* QUESTIONS *
A: Could you rewrite the stretch from "Recently I got" through "work done downstairs." in the piece on juggling a parent's appointments, changing "denturist" to "prosthodontist"?
B: In the piece on juggling a parent's appointments, why does the writer bring her own magazines to waiting rooms?
--- TEXT SHOWN ---
So many questions, so many appointments, so little time…

By Dosi Cotroneo

Recently I got to thinking. Why is it that the majority of Italian immigrants of my parents’ generation end up with dentures? I suppose the lack of education regarding oral hygiene, a global depression followed by a world war, could be the answer. Lately I’ve been spending an awful lot of time between my father’s dentist appointments and my mother’s denturist appointments. It’s an absolute miracle that both are tenants in the same building (not my parents, but the dentist and the denturist). Sometimes, while my father is having the last of his front row extracted downstairs, I’m with my mother for an adjustment or realignment at the denturist upstairs. The same rings true for their medical appointments. Sometimes while I’m with my mother playing interpreter at her appointment upstairs, my father is getting blood work done downstairs.

Then there’s the hair situation. My father’s barber is literally two blocks away from my mother’s hair stylist. Sometimes, while my father is getting a number one at the barber’s, my mother is getting a wash, comb and set at her hair stylist. Truth be told, I often find myself shuffling back and forth between their appointments, with barely any breathing room in-between. For example, two weeks ago, my parents were both booked for a barrage of routine examinations at a nearby x-ray and ultrasound clinic. While Ma got her bone density scan, my pop had his sore feet x-rayed. As the daughter delegated to all things medical and hairy, I have finally learned how to strategize this juggling of appointments.

For example, when it comes to waiting rooms, I find it best to bring my own magazines. There’s nothing worse than facing a long waiting room stay with outdated, dog-eared issues of The Economist or MacLeans magazine hanging around. Bringing along a thermos or drive-thru order of freshly brewed coffee doesn’t hurt either. This is also a great time to clean out the old wallet and the bottomless pit purse situation. There’s no telling how much loose change has accumulated down there, and this also an ideal time to discard any old cosmetics, receipts, and grocery lists. Also, investing in one of those Orthopedic chair supports is a great idea, although I would steer clear of the vibrating variety, particularly if you don’t want to draw
attention to yourself. Once, during my mother’s six-hour upper and lower GI test, I was able to do both of their income taxes, write four chapters of my next novel, and read the latest edition of Hello magazine.

How do I manage to keep my sanity throughout all of these endless appointments when I think the last time I saw a doctor was when I last delivered a child, some 16 years ago. The terrifying reality is that if I don’t get myself into a dentist’s chair soon, I will become a candidate for dentures sooner, rather than later, don’t even think of getting me started on the hair situation, especially since I’ve become my own barber and stylist due to a lack of time.

This is why I feel that rewarding oneself for a job well done is of the of utmost importance. When I can make it through an afternoon of my parents’ appointments coupled with numerous stops to multiple fruit, vegetable, olive oil and toilet paper shops, without becoming unhinged and without signs of self-inflicted pain including bites and hair pulling, I like to reward myself with a little shopping trip on my drive home. This could explain the current purse and shoe collection situation I’ve been facing.
--- DATA SECTION ---
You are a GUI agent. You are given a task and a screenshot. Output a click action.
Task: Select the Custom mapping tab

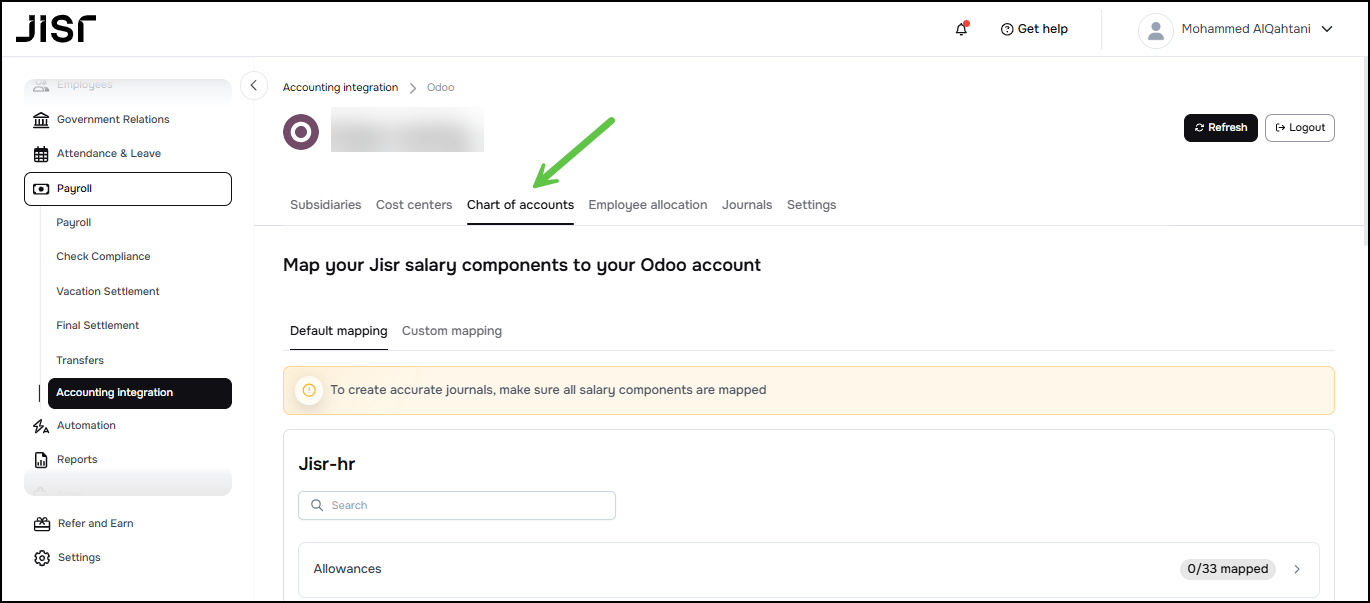click(452, 331)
---
* ANSWERS BY ITEM *
A:
Recently I got to thinking. Why is it that the majority of Italian immigrants of my parents’ generation end up with dentures? I suppose the lack of education regarding oral hygiene, a global depression followed by a world war, could be the answer. Lately I’ve been spending an awful lot of time between my father’s dentist appointments and my mother’s prosthodontist appointments. It’s an absolute miracle that both are tenants in the same building (not my parents, but the dentist and the prosthodontist). Sometimes, while my father is having the last of his front row extracted downstairs, I’m with my mother for an adjustment or realignment at the prosthodontist upstairs. The same rings true for their medical appointments. Sometimes while I’m with my mother playing interpreter at her appointment upstairs, my father is getting blood work done downstairs.

B: She finds nothing worse than facing a long waiting-room stay with only outdated, dog-eared issues of The Economist or MacLeans magazine lying around.